Nur ein etwas Schnee im Februar


7. Februar 2021
Nun ja, über Nacht hatte es – wie zuvor schon angekündigt – geschneit und der Schnee blieb noch etwas länger liegen. Nicht so wie neulich, als schon am Nachmittag der Schnee wieder von den Bäumen verschwinden war. Also wurde der Sonntags-nachmittags-nach-dem-Essen-Spaziergang in das Bossental gelegt, um es zumindest einmal im Schnee zu fotografieren, und dann sind meine Frau und ich längs der Fulda Richtung Endstation Linie 7 gegangen. Da einerseits meine Frau von dort aus zurückfahren wollte und zum zweiten die Straßenbahn dort nur noch etwa vier Minuten bis zu Abfahrt stand, war noch Zeit, Richtung Landhaus Meister zu gehen und in Höhe der Einmündung der Wolfsangerstraße, ohne viel Wartens, eine Straßenbahn mal richtig im Schnee zu fotografieren:
TW 656 in der Fuldatalstraße
Da die Straßenbahnen an der Haltestelle „Am Fasanenhof“ kreuzen, kam auch gleich der Gegenzug:
TW 658 in der Fuldatalstraße beim Landhaus Meister

8. Februar 2021
Nun ja, es blieb nicht bei dem bischen Schnee wie am Vortag.

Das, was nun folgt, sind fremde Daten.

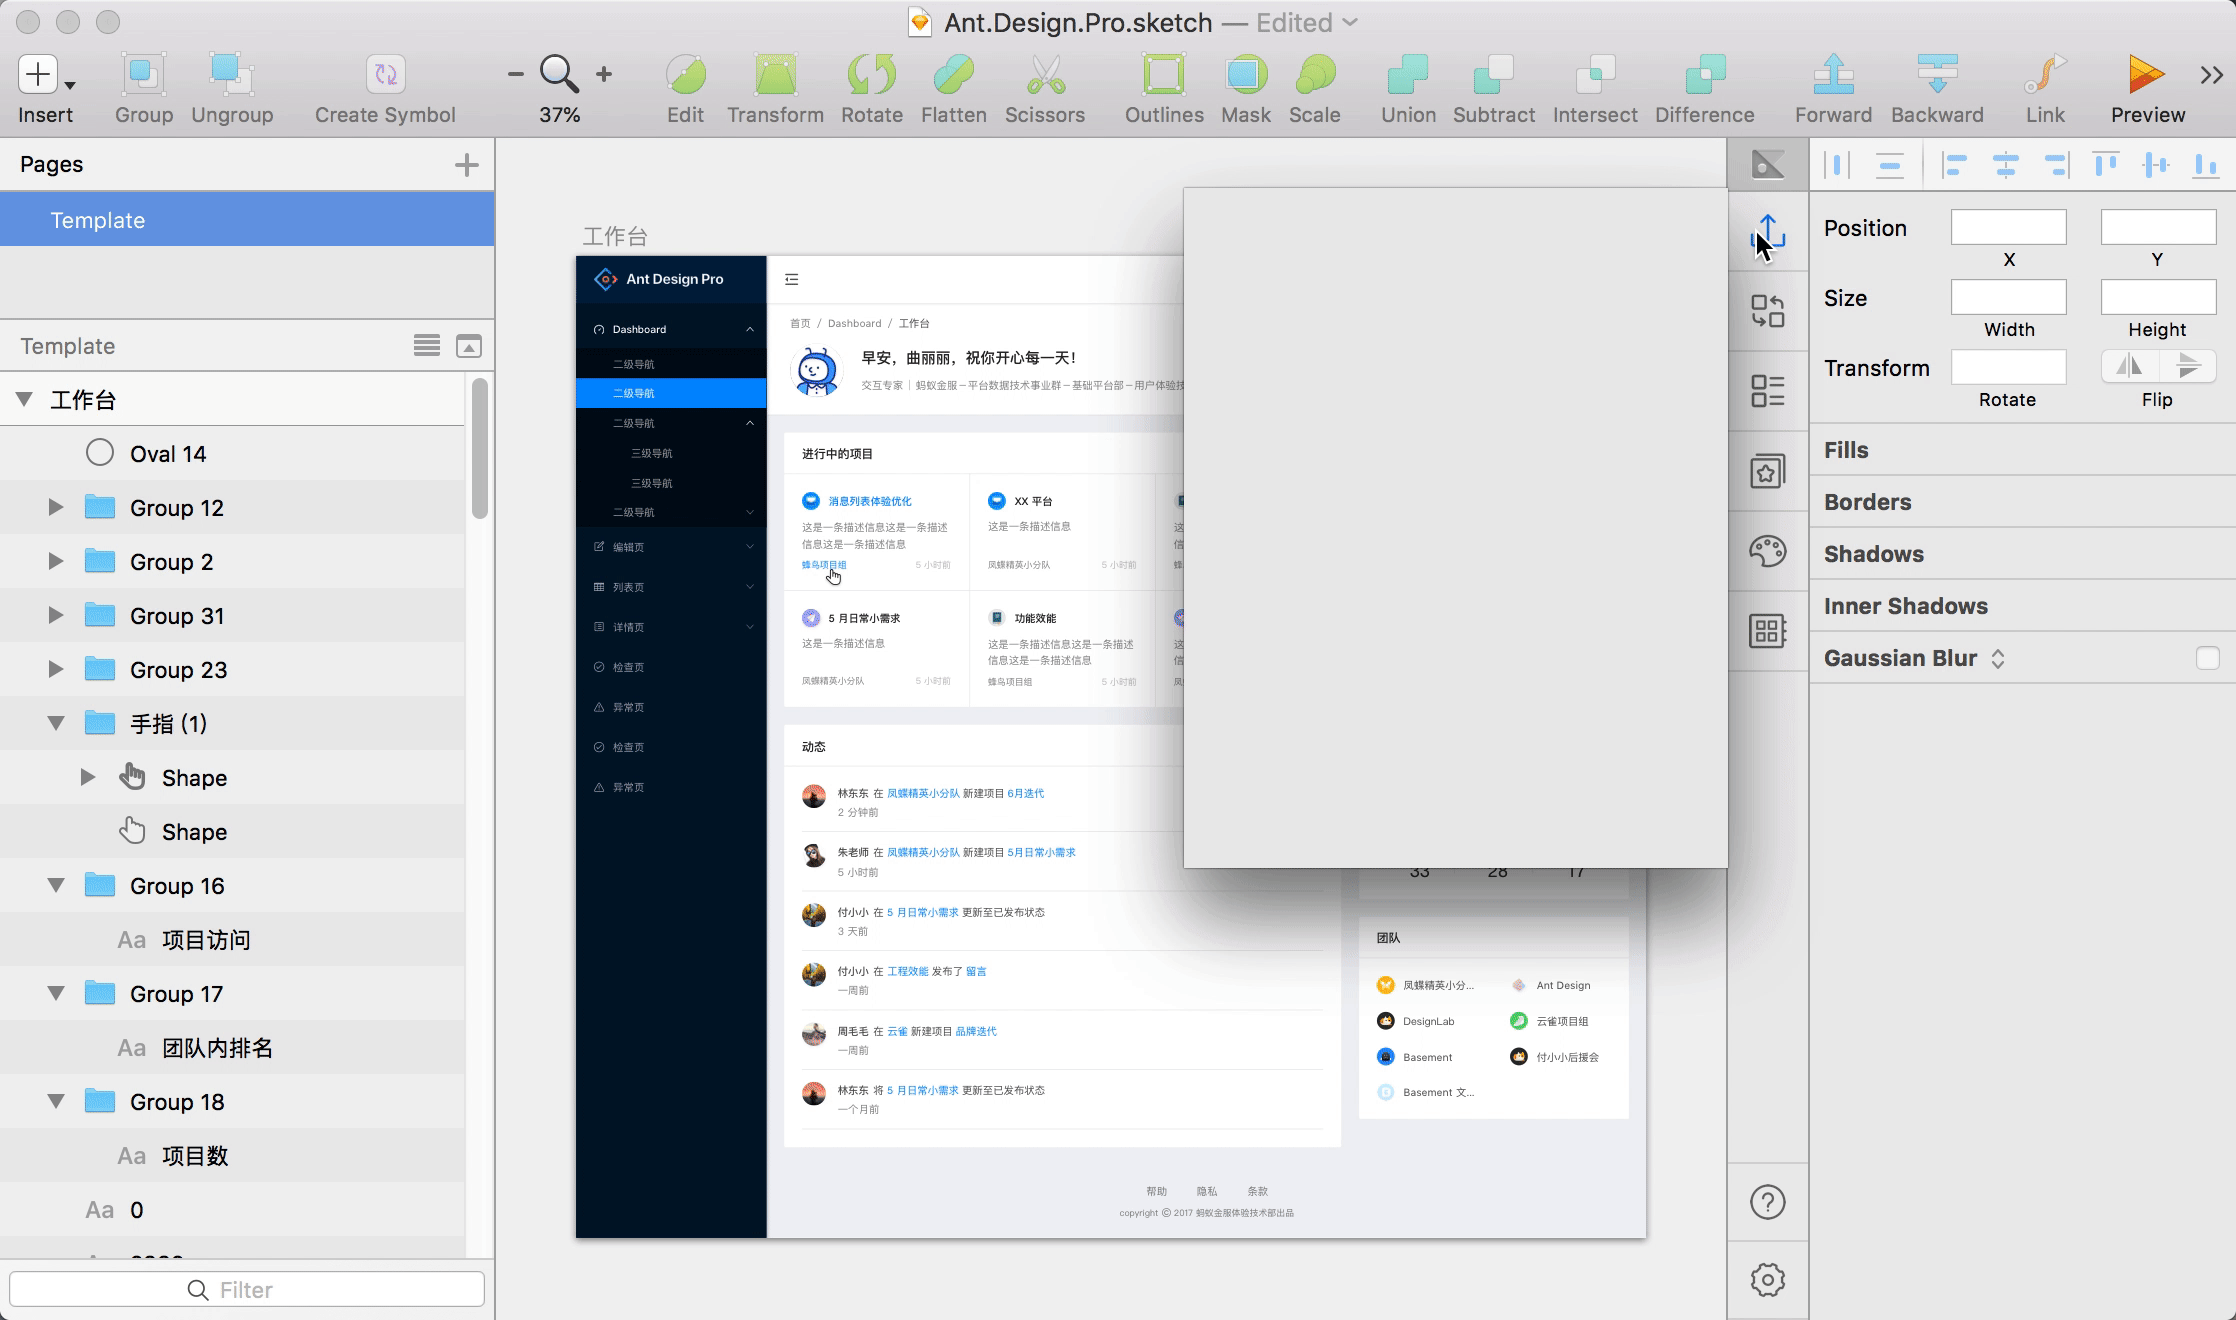This screenshot has width=2236, height=1320.
Task: Click the layer Filter search field
Action: (246, 1290)
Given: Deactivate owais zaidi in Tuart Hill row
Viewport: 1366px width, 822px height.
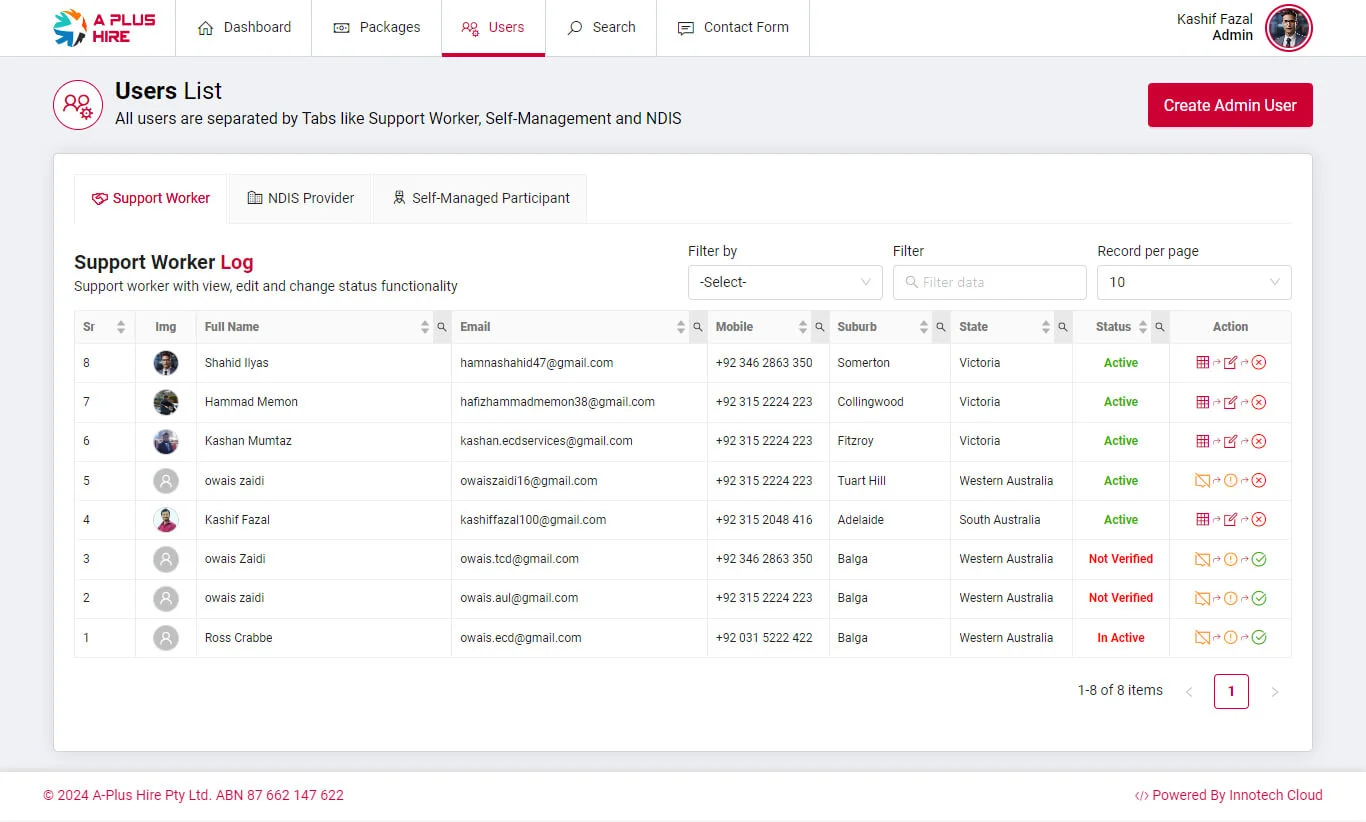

Nachdem ich vor und nach dem Frühstück je etwa 65-70 m Weglänge Schnee händisch zur Seite geschafft hatte, (die beauftragten Räumdienste waren mal wieder nicht erschienen), hatte ich mich entschlossen, mir die Schneelandschaft/Schneechaos – je nach Betrachtungsweise - mal näher anzusehen. Die von mir üblicherweise genutzte Endhaltestelle sah so aus:
Straßenbahnkehre Ihringshäuser Straße am Morgen des 8. Februars 2021 gegen 9:14 Uhr
Man beachte die Feinheiten der Vorgehensweise der Stadtreiniger:
  • Für die Busse, die die nächsten acht Tage nicht fuhren, wurde die Fahrbahn geräumt, dagegen nicht die auch von Bussen befahrene Ihringshäuser Straße.

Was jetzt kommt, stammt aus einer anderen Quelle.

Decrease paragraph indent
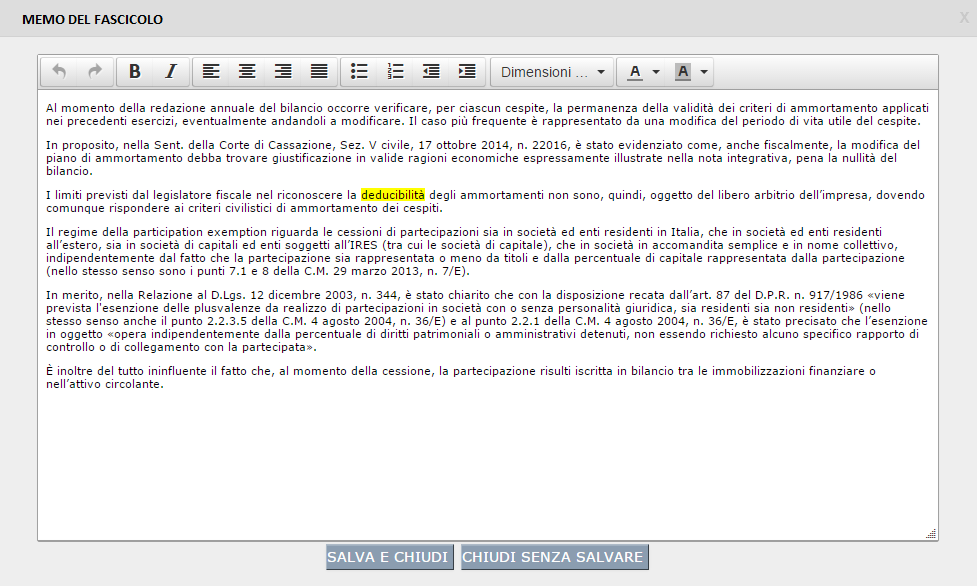 (x=431, y=72)
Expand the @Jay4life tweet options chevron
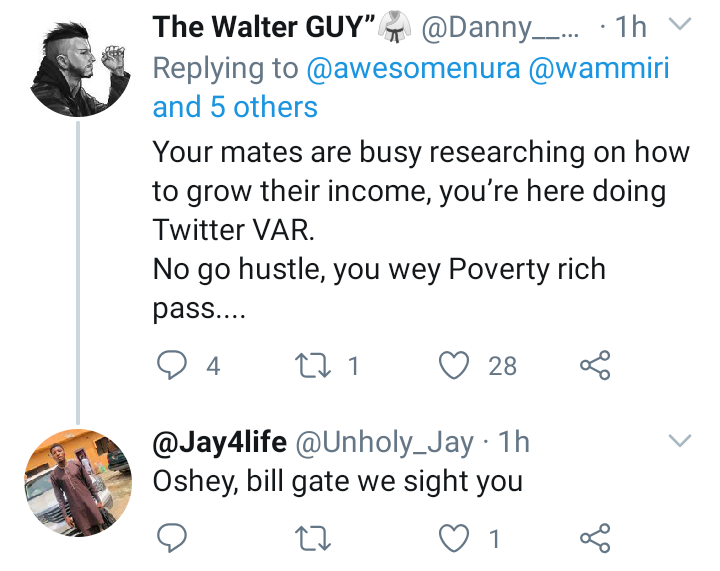This screenshot has width=720, height=571. (679, 441)
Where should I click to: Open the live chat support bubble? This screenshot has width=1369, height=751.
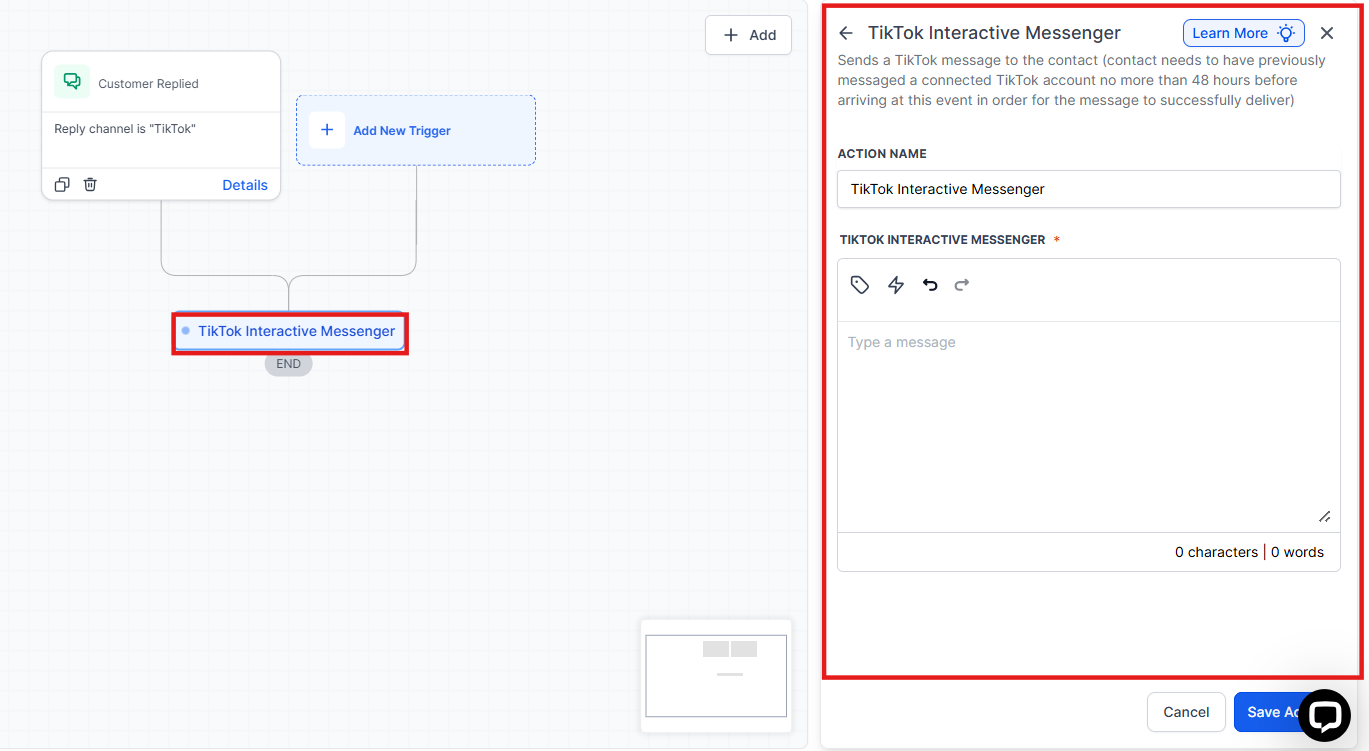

  • Dagegen wurde die Einfahrt für die Busse aus Ihringshausen nicht geräumt. Dies fuhren allerdings schon früher wieder.

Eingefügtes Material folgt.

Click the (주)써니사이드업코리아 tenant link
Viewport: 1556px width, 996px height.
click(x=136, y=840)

  • Die Haltestellenfläche ist nicht geräumt worden.
  • Der zugehörige Gehweg längs der Ihringshäuser Straße wurde selbstverständlich in keinster Weise geräumt. Dies überließ man der Schneeschmelze in der folgenden Woche …
Weiter unter in der Ihringshäuser Straße sah es auch nett aus. Man beachte, wie schön sauber und weiß die Straßen aussehen können, wenn kaum Autos unterwegs sind und auch die Stadtreiniger noch nicht tätig geworden sind:
Ihringshäuser Straße zwischen Mörickestraße und Eisenschmiede am 8. Februar 2021 gegen 9:23 Uhr
Der nächste Geniestreich der Stadtreiniger war dann in der Eisenschmiede zu bewundern: man hatte sich wirklich Mühe gegeben, die sauber und breit geräumten Zugänge zum Zebrastreifen über die Mönchebergstraße und zur Haltestelle Simmershäuser Straße durch einen Straßenschneepflug mit Schnee zu blockieren. Anhalten, Aussteigen und wieder Freischippen nur für das blöde Pack von Fußgängern war wohl nicht zumutbar. Da ich irgend etwas im Vereinsheim wollte (vielleicht eine Kontrolle: hast Du die Heizung im Vereinsheim am Sonnabend abgestellt?), führte mich mein nächster Weg zum Hauptbahnhof. Dort fand ich im tiefer gelegten Bahnhofsteil fünf Regiotrams zu einer Dienstbesprechung versammelt:
im Hauptbahnhof abgestellte Regiotram-Triebzüge am 8. Februar 2021 Ein paar Gleise weiter standen sich einige Cantaten die Radlager in den Fahrzeugbauch:
427 644 etc. und 427 139 etc., daneben ET 428 129 im Kasseler Hauptbahnhof am 8. Februar 2021
Deren Bartwuchs hatte in der Abstellzeit enorm zugenommen:
Kupplung am 428 124, aufgenommen am 8. Februar 2021
Nachdem das anstehende Dienstgeschäft im Vereinsheim abgewickelt war, habe ich mich weiter zu Fuß über die Kölnische Straße zur Tannenwäldchenbrücke bewegt. Von dort war dem Gleisvorfeld des Hauptbahnhofs deutlich anzusehen, dass wohl außer dem Regionalexpress nach Frankfurt (zu diesem hatte ich zuvor eine Ansage gehört) kaum etwas fuhr:
Gleisvorfeld des Kasseler Hauptbahnhofs von der Tannenwäldchenbrücke um 11:10 Uhr
Ich bin danach den Schneetrampelpfad an der Tannenstraße (wo kämen wir denn hin, wenn die Stadtreiniger umgehend die Fußwege räumen würden?) zur Kölnischen Straße zurück und dann neugierigerweise die Querallee runter bis zu Friedrich-Ebert-Straße gegangen. Die dortige Kreuzung sah ich so:
Kreuzung Querallee – Friedrich-Ebert-Straße - alle auf der Kreuzung befindlichen Autos hatten sich festgefahren, zudem kurzfristig noch ein Rechtsabbieger, der aber mit Schiebehilfe durch Fußgänger dann doch noch die Kurve gekriegt hatte.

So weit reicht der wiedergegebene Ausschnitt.